Of course, it can be a pleasing and even profitable task to portray oneself as the defender of civilization against the new barbarians. The only thing is that Russia has no intention of attacking anyone. This is all quite absurd.

It is unthinkable, foolish and completely unrealistic. It is simply absurd to even conceive such thoughts. And yet they use these ideas in pursuit of their political aims.

The question is, if things continue in this vein, what awaits the world? What kind of world will we have tomorrow? Do we have answers to the questions of how to ensure stability, security and sustainable economic growth? Do we know how we will make a more prosperous world?’

None of the frothing Russophobes, here on babble or anywhere else, can or will answer the highlighted and sensible question asked by the Russian President.

"Russia has no intention of attacking anyone."

see also the whole speech, with English translation ... over here.

Test of Valdai session, including the remarks of Russian President V V Putin over here at en.Kremlin.ru

...........................................
____________
The tasks:
**1.** List every question the Russian President asks in the text quoting him.
**2.** Pick up the text quoting the Russian President at its last line and keep writing it.

Dataset excerpt:
____________
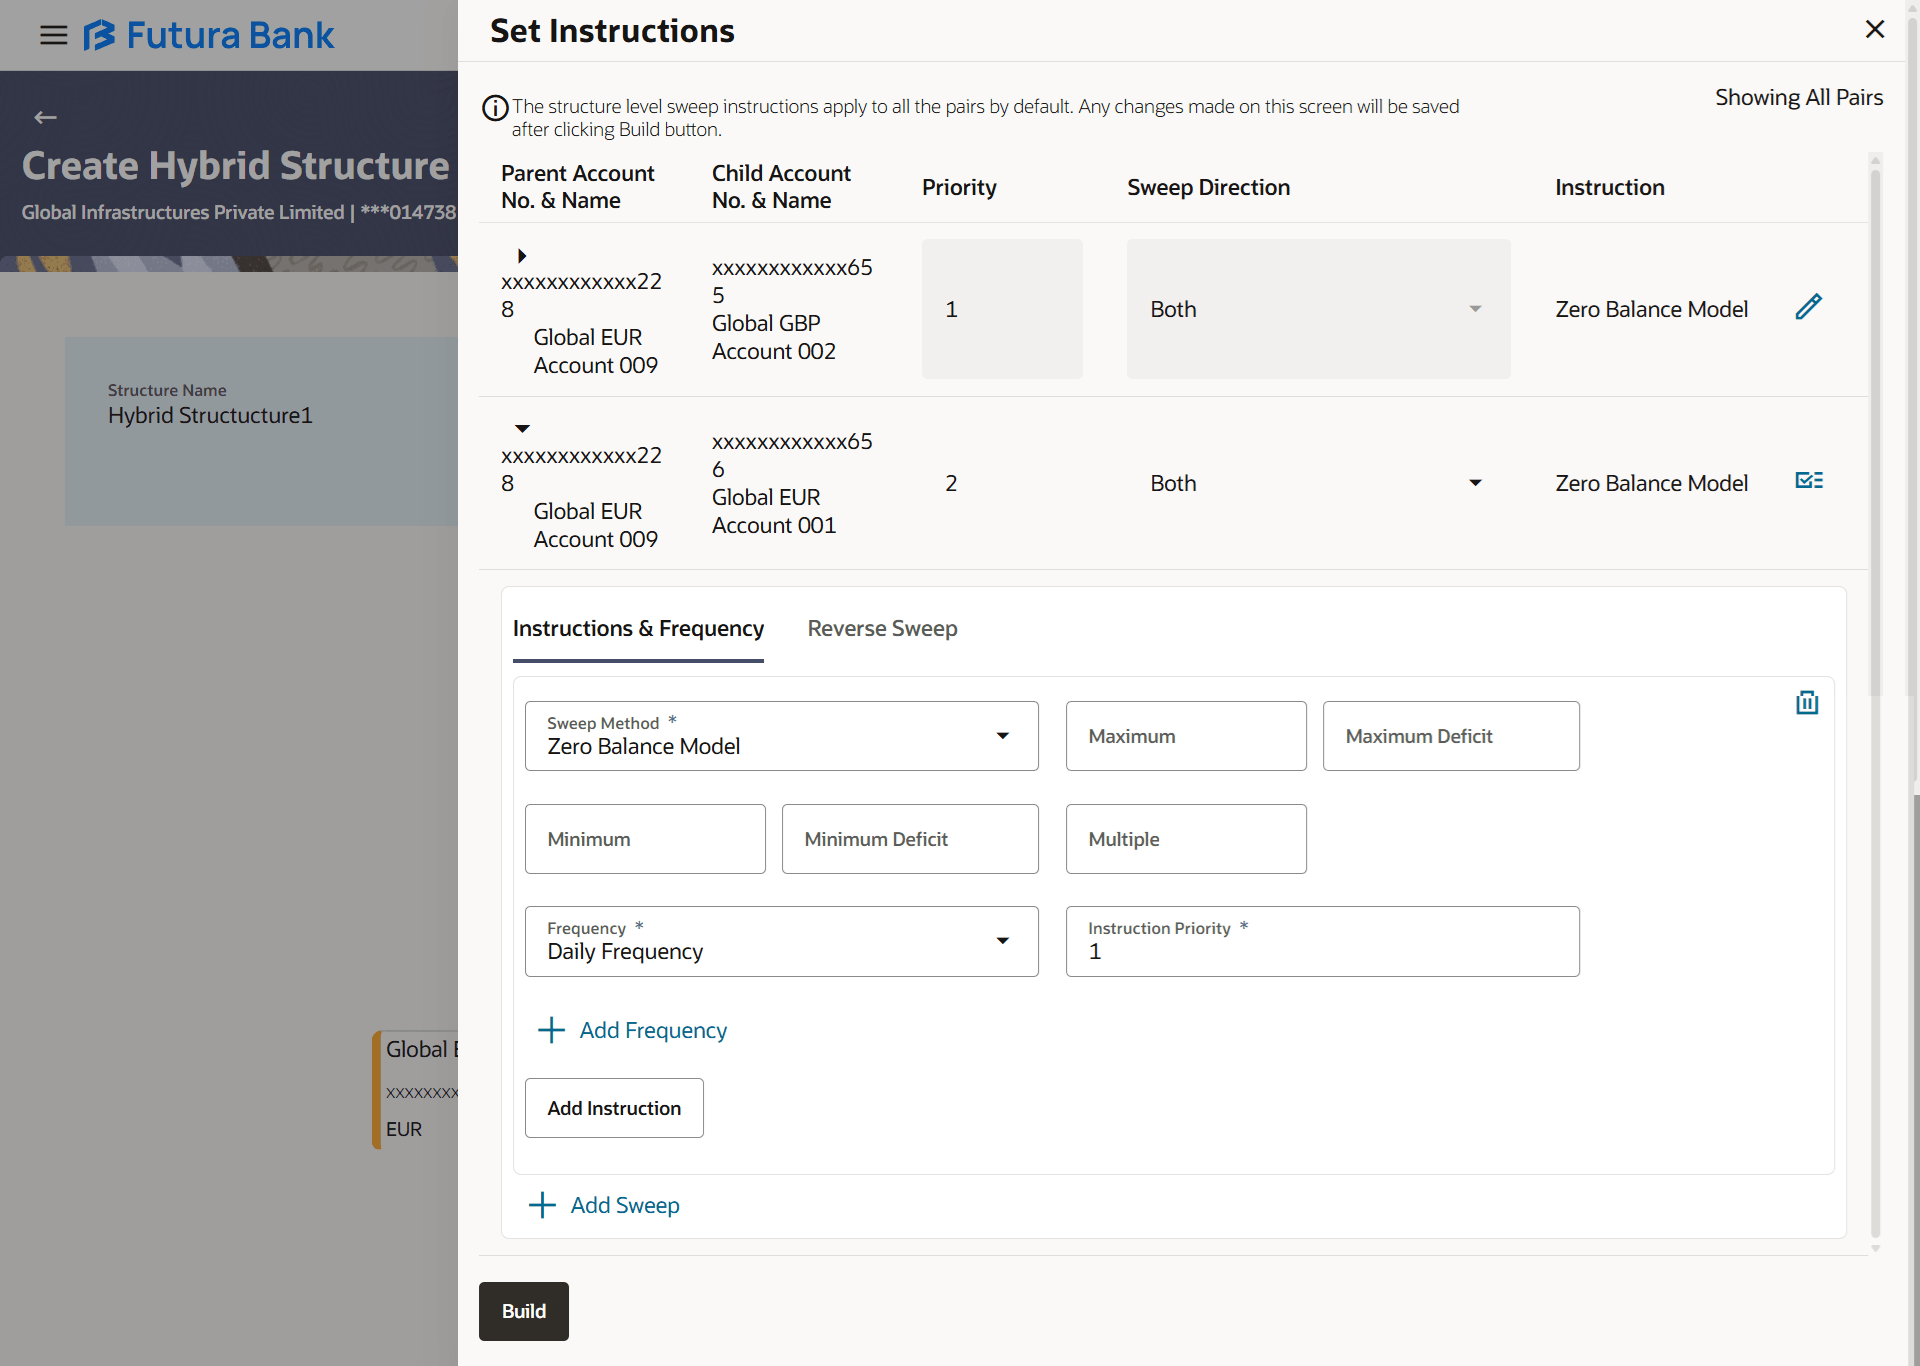Switch to the Reverse Sweep tab

click(x=882, y=629)
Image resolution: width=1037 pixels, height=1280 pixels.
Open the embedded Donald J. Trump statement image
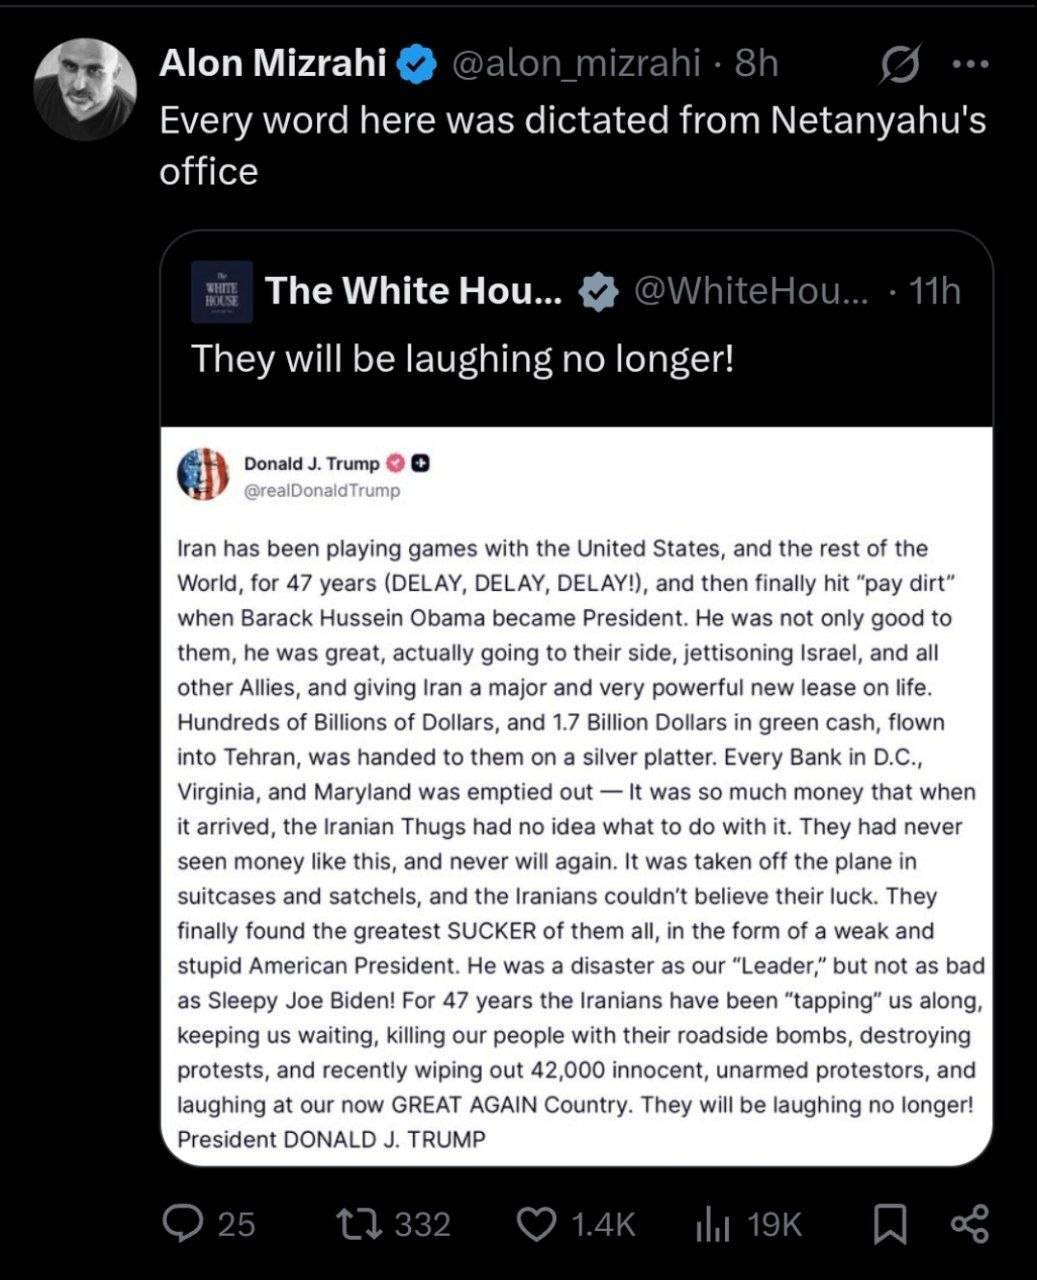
____________
Task-by-task answers:
**1.**
- If things continue in this vein, what awaits the world?
- What kind of world will we have tomorrow?
- Do we have answers to the questions of how to ensure stability, security and sustainable economic growth?
- Do we know how we will make a more prosperous world?

**2.**
Try and ban YouTube, NatWest Bank. lol.


Mr. Magoo

Quote:
None of the frothing Russophobes, here on babble or anywhere else, can or will answer the highlighted and sensible question asked by the Russian President.

Well, I guess none of us feels any obligation to, particularly when you go out of your way to load the question like that. 

Gee, what a shock that nobody's taking you up on your trolling.  Just proof that we haven't a leg to stand on, amiright?

sherpa-finn

Image result for mr magoo falls over

Mr. Magoo

If I know my cartoons, he didn't actually fall into that manhole.

Or, when he was down there he struck oil.